Wechsel und Turbulenzen

Die folgende Saison wechselte Kvaratskhelia zum Ligakonkurrenten FC Rustawi. Dort gelangen ihm in 18 Spielen lediglich drei Treffer. Dennoch wurde der junge Georgier nach Russland zu Lokomotive Moskau verliehen, wo er sich als Rotationsspieler etablierte. Als sich beide Vereine nicht auf einen Vertrag verständigen konnten, griff Lokomotives Konkurrenzklub Rubin Kasan kurzerhand zu und verpflichtete den jungen Georgier am 6. Juli 2019.
Es folgten knapp drei erfolgreiche Jahre für Kvaratskhelia, bis zum 6. Juli 2022. An jenem Mittwoch gaben die Verantwortlichen der FIFA bekannt, das ausländische Spieler in Russland, aufgrund des russischen Überfalls auf die Ukraine, ihre Verträge bis zum 30. Juni desselben Jahres einseitig aussetzen und bei Vereinen außerhalb Russ­lands einen neuen Kontrakt unterzeichnen durften.
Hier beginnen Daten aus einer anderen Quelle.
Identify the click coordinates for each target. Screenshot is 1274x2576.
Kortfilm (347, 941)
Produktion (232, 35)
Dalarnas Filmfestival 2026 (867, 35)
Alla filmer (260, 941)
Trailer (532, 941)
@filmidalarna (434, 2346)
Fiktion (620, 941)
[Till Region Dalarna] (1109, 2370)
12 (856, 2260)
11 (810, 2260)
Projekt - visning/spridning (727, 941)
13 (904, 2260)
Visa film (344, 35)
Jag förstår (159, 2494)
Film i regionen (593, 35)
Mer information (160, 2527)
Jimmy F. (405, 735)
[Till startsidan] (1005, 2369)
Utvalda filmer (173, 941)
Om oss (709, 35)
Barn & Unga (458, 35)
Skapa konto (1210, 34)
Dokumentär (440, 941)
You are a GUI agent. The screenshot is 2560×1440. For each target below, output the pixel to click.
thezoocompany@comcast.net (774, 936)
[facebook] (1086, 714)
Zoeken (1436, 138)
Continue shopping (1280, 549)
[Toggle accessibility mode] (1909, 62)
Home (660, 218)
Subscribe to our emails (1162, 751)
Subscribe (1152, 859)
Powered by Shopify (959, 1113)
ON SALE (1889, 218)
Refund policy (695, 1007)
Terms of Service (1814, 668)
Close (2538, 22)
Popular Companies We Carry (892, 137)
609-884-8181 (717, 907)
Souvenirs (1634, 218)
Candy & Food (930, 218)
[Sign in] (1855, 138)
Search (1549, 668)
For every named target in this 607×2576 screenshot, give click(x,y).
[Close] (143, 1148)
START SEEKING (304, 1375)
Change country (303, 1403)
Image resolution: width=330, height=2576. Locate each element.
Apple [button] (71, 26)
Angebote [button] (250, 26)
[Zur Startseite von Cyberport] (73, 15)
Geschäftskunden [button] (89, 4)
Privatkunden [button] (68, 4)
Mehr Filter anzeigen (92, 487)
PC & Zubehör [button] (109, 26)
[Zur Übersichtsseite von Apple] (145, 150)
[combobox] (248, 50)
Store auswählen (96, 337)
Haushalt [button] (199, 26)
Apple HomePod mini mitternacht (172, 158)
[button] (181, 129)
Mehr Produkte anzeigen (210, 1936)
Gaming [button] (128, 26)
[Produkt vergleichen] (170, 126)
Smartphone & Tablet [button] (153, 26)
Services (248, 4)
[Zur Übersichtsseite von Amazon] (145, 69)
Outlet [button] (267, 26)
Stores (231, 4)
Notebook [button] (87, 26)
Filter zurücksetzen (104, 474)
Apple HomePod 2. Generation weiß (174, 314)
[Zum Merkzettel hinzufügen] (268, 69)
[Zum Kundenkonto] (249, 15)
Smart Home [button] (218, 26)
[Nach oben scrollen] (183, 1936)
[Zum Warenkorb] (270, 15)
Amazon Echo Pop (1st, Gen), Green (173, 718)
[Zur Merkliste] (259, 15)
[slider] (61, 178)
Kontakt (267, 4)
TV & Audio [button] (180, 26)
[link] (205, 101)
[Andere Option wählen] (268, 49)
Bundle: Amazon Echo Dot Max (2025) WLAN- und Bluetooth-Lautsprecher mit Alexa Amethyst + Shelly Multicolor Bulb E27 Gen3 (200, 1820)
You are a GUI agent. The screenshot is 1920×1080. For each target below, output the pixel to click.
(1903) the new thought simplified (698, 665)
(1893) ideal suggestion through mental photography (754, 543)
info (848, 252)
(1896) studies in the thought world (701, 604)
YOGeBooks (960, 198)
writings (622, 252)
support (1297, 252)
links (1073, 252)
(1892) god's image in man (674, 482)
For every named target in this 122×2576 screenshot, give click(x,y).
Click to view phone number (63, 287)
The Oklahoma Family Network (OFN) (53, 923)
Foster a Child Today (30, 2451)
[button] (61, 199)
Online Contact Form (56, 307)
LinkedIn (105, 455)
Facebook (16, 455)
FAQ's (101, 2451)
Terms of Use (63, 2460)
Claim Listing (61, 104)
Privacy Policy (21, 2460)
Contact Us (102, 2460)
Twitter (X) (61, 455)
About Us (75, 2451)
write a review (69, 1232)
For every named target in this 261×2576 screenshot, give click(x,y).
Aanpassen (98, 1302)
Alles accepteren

Am 1. Juli bestätigte die SSC Neapel die Verpflichtung von Khvicha Kvaratskhelia, wo er einen Vertrag bis 2027 unterschrieb. Der Rest ist eine, noch sehr junge, Erfolgsgeschichte. Obwohl die Neapolitaner nach dem Abgang Spallettis bisher nicht mehr an ihre Erfolge anknüpfen konnten.

Georgien mit Premiere

Noch nie konnte sich Georgien als eigenständiger Staat, nach Auflösung der UdSSR, für eine Welt- oder Europameisterschaft qualifizieren. Im Play-off konnte man sich mit 4:2 nach Elfmeterschießen gegen Griechenland durchsetzen. Die Euphorie am Südkaukasus ist groß, auch weil die U21-Nationalmannschaft letztes Jahr bei der Heim-Europameisterschaft, zusammen ausgetragen mit Rumänien, für ihre Verhältnisse sensationell abschnitt. Man konnte sich in einer Gruppe mit Belgien, Portugal und den Niederlanden als Gruppenerster fürs Viertelfinale qualifizieren. Dort scheiterte man knapp nach Elfmeterschießen an Israel. Das Interesse im Land war so groß, dass mit 43.004 ein Zuschauerrekord für ein U21-Europameisterschaftsspiel aufgestellt wurde. Schauplatz: das Boris-Paichadze-Stadion in Tiflis.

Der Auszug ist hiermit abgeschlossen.